►

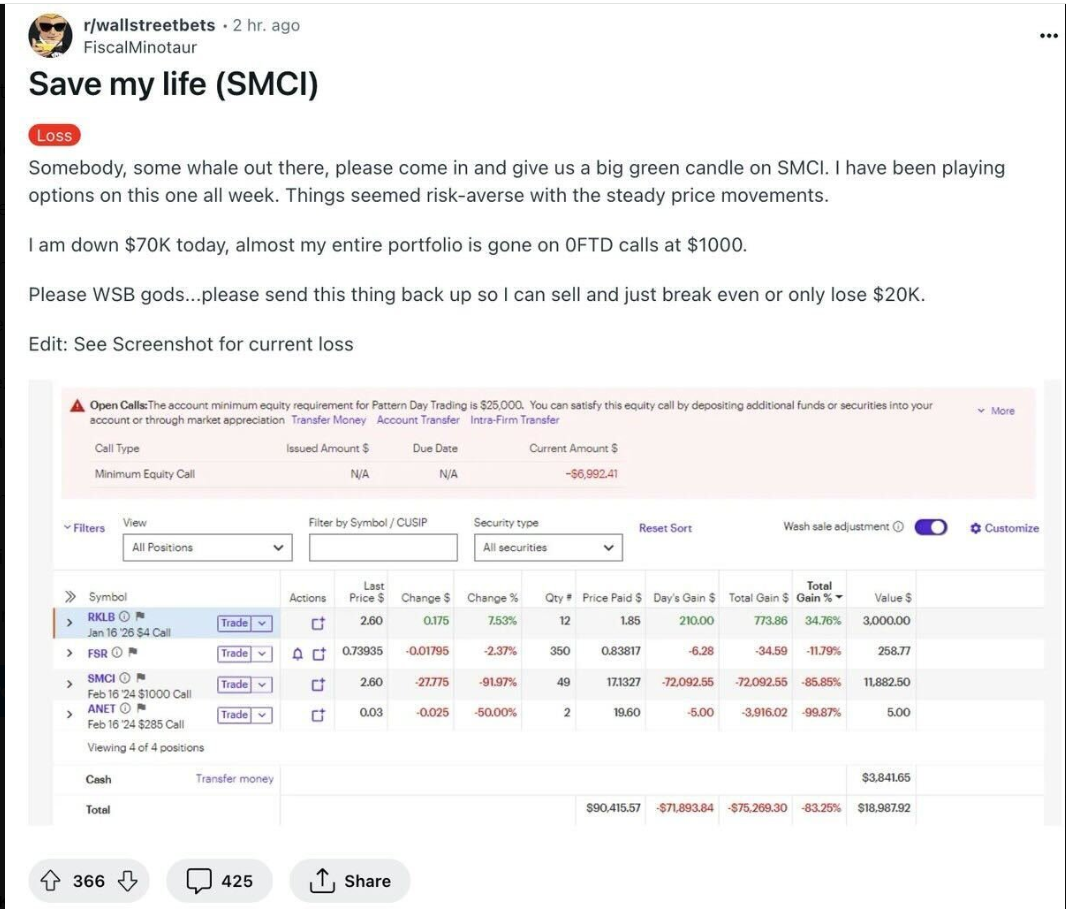Toggle Wash sale adjustment switch
This screenshot has height=909, width=1066.
click(x=931, y=527)
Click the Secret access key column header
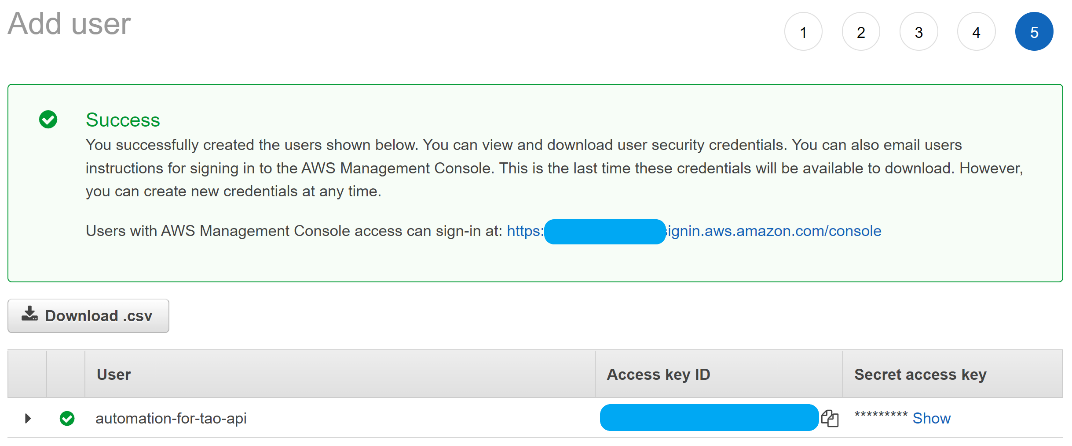 click(920, 374)
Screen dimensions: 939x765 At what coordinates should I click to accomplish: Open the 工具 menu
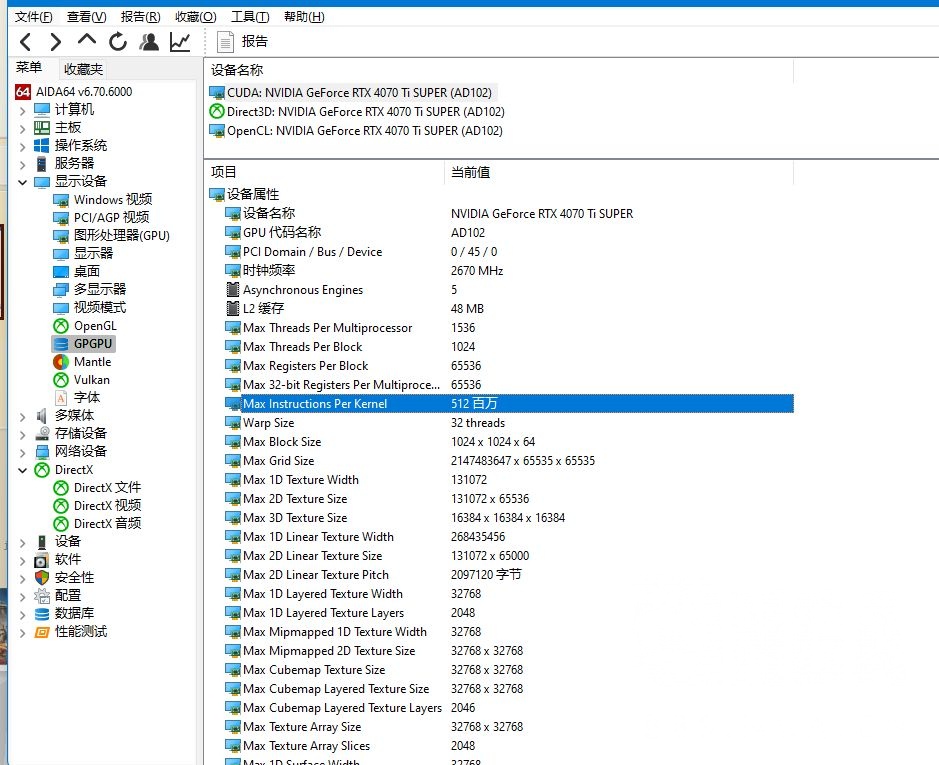[x=249, y=16]
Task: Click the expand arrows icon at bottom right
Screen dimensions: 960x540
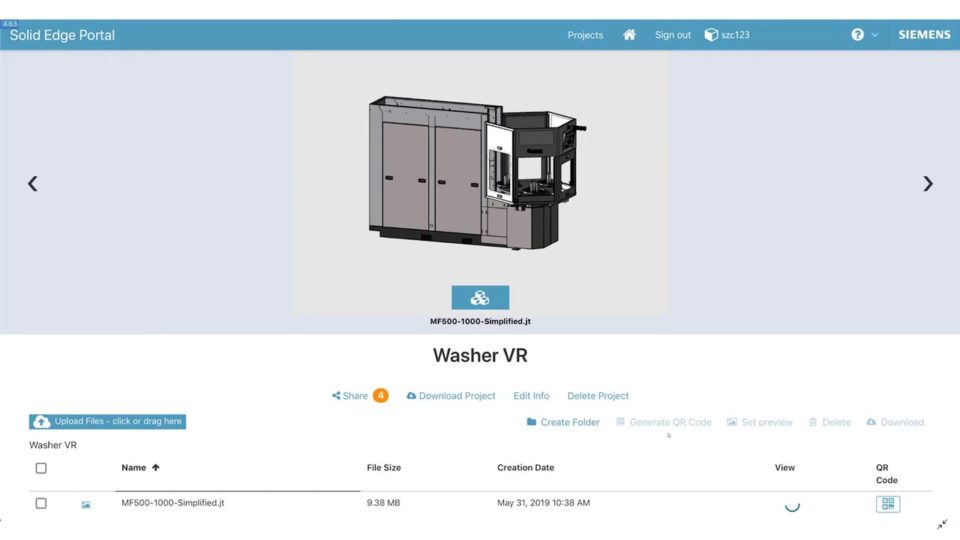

◄

* WHAT THE EXERCISE ASKS *
Each line from the one containing "Click the Secret access key column header" through the end of the listing is to be set down exactly, with all pictures left out.

* TASK OUTPUT *
Click the Secret access key column header
 click(920, 374)
Screen dimensions: 939x765 At what coordinates should I click to accomplish: Open the 工具 menu
[x=249, y=16]
Task: Click the expand arrows icon at bottom right
Screen dimensions: 960x540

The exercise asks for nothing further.